*Exercise*
Give the lines below again exactly, starting with the line that holds "Customer Financing (893, 1466)" and going on through the line that holds "TikTok (1315, 1403)".
-- Dataset content follows --
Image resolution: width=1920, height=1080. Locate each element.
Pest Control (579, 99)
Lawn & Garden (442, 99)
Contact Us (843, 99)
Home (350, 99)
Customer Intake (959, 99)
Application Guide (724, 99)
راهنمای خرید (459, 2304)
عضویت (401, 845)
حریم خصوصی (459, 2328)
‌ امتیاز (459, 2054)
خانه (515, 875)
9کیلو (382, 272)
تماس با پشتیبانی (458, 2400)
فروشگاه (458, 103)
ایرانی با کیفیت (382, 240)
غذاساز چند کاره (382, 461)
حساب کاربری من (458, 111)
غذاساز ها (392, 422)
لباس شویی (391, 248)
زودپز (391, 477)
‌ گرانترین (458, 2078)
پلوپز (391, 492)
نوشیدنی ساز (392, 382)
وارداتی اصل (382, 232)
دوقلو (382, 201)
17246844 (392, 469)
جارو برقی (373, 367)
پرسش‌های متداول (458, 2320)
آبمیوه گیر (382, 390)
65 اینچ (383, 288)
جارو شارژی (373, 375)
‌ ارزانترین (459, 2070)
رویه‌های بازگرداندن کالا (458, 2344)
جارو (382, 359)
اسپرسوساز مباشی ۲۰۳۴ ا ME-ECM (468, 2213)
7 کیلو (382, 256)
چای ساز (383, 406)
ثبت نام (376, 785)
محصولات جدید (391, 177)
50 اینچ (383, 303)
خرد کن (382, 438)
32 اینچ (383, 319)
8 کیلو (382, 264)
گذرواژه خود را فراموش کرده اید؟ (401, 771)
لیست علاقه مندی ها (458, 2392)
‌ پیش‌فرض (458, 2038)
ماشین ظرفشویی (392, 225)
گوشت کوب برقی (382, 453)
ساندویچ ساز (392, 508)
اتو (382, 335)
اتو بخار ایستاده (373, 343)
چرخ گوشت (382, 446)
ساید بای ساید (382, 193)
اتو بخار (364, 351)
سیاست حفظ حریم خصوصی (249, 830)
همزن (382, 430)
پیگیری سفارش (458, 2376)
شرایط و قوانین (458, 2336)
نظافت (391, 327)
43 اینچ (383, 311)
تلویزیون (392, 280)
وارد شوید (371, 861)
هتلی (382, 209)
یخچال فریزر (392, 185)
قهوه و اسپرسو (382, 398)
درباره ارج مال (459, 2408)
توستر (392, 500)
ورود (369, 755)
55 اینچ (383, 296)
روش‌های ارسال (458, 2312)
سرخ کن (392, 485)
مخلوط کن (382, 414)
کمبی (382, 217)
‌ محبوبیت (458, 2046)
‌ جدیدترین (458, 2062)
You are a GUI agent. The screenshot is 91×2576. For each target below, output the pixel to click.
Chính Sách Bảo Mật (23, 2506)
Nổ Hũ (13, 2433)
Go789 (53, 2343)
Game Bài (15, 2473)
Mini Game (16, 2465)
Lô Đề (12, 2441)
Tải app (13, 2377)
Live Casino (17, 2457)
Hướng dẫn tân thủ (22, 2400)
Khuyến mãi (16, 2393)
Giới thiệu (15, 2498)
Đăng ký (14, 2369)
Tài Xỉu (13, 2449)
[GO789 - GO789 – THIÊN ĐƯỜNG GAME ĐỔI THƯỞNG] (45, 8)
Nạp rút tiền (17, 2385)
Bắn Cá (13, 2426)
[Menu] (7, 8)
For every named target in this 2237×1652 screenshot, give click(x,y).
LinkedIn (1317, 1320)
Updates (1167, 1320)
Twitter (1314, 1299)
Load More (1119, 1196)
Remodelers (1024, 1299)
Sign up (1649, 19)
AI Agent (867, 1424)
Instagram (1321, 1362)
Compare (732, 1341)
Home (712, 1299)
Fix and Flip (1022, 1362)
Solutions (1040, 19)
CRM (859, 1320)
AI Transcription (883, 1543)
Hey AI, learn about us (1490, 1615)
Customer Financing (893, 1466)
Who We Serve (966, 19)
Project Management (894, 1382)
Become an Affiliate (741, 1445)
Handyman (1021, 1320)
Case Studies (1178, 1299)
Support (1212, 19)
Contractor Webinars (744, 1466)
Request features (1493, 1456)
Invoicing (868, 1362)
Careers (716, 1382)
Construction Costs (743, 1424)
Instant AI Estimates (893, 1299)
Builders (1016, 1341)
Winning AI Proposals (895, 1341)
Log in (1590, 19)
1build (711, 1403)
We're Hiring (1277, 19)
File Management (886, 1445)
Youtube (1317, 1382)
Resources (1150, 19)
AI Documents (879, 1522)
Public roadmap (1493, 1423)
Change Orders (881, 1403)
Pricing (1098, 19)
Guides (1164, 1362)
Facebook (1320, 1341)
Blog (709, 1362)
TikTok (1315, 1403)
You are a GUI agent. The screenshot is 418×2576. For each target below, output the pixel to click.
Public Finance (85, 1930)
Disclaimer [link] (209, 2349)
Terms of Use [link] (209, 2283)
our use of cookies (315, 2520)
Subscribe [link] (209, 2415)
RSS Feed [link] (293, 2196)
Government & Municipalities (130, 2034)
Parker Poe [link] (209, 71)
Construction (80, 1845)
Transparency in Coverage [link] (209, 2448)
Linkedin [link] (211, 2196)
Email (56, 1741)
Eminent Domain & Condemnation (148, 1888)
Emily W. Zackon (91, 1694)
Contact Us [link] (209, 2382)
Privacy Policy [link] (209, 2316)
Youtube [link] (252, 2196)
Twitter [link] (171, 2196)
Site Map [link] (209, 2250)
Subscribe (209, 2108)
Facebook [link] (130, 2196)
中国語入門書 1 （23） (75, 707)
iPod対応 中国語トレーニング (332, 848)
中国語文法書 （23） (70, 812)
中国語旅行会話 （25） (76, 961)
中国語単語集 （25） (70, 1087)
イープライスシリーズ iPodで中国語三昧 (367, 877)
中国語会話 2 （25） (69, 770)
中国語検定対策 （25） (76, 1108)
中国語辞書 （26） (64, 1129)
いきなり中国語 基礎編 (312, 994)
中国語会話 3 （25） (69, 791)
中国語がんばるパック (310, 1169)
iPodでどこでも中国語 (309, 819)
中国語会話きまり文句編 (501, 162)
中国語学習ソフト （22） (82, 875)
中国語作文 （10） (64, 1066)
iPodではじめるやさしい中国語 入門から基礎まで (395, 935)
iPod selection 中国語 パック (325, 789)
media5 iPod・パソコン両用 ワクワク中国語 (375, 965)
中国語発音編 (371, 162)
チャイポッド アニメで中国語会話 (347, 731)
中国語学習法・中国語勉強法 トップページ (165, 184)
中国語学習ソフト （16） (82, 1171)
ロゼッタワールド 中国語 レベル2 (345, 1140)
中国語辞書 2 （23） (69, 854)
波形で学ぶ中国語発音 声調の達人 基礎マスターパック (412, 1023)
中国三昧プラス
-- Dataset content concluded --
*Solution*
Customer Financing (893, 1466)
Who We Serve (966, 19)
Project Management (894, 1382)
Become an Affiliate (741, 1445)
Handyman (1021, 1320)
Case Studies (1178, 1299)
Support (1212, 19)
Contractor Webinars (744, 1466)
Request features (1493, 1456)
Invoicing (868, 1362)
Careers (716, 1382)
Construction Costs (743, 1424)
Instant AI Estimates (893, 1299)
Builders (1016, 1341)
Winning AI Proposals (895, 1341)
Log in (1590, 19)
1build (711, 1403)
We're Hiring (1277, 19)
File Management (886, 1445)
Youtube (1317, 1382)
Resources (1150, 19)
AI Documents (879, 1522)
Public roadmap (1493, 1423)
Change Orders (881, 1403)
Pricing (1098, 19)
Guides (1164, 1362)
Facebook (1320, 1341)
Blog (709, 1362)
TikTok (1315, 1403)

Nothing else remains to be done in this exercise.